## Your instructions
Output only the span of lines that begins at the line containing "Where should I click to: Go" and ends at the last line of the data, both included, exactly as they appear.

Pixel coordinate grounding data
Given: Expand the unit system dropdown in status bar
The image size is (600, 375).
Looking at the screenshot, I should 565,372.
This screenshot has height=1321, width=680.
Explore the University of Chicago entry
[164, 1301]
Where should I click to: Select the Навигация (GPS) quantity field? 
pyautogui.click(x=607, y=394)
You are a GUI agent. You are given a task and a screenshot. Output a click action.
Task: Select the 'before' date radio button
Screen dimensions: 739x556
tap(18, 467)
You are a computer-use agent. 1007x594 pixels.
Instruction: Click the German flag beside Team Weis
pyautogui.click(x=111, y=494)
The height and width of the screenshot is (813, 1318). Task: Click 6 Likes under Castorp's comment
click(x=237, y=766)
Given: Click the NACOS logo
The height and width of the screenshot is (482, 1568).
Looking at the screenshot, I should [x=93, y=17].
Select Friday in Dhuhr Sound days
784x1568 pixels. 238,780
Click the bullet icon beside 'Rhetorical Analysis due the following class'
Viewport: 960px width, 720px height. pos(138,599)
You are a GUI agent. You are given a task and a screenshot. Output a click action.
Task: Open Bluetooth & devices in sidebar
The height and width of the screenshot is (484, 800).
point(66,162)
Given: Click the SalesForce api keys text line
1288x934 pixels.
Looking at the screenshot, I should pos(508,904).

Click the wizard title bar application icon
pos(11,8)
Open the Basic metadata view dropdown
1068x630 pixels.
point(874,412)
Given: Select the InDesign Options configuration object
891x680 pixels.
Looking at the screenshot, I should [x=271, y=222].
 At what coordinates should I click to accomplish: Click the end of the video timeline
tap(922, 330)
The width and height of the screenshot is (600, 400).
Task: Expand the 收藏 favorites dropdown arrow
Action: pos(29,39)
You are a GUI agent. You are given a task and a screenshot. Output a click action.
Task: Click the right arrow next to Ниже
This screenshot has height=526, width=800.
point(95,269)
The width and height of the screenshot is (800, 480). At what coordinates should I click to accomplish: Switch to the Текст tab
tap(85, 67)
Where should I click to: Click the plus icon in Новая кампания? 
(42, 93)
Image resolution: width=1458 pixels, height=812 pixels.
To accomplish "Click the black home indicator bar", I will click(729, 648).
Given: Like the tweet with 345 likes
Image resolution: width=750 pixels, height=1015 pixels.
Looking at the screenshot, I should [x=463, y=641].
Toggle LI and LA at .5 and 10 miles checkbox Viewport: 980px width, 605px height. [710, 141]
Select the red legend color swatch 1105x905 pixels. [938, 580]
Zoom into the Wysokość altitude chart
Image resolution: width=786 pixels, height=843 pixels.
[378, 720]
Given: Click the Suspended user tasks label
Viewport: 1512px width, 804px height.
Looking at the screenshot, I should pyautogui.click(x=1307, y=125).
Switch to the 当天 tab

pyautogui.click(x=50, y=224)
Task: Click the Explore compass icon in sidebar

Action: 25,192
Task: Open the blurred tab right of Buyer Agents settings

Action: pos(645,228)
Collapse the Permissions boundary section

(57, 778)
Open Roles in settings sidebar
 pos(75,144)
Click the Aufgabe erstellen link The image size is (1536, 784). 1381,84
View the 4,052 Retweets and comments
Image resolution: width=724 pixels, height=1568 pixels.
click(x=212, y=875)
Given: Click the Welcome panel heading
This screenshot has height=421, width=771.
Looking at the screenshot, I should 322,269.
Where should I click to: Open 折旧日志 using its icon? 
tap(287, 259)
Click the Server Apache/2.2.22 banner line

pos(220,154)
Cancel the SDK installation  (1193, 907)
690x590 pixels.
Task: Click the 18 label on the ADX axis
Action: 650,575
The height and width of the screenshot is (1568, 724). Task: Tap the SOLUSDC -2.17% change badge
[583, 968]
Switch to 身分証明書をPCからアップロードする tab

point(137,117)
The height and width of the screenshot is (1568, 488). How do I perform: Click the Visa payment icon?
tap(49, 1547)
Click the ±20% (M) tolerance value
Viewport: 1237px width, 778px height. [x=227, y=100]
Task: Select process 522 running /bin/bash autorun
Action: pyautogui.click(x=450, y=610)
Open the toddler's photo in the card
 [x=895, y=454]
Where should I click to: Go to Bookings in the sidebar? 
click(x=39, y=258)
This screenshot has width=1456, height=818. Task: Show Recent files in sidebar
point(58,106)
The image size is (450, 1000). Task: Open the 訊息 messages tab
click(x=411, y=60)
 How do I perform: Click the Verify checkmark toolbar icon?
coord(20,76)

## Finished exercise
Where should I click to: Go to Bookings in the sidebar? 
click(x=39, y=258)
This screenshot has width=1456, height=818. Task: Show Recent files in sidebar
point(58,106)
The image size is (450, 1000). Task: Open the 訊息 messages tab
click(x=411, y=60)
 How do I perform: Click the Verify checkmark toolbar icon?
coord(20,76)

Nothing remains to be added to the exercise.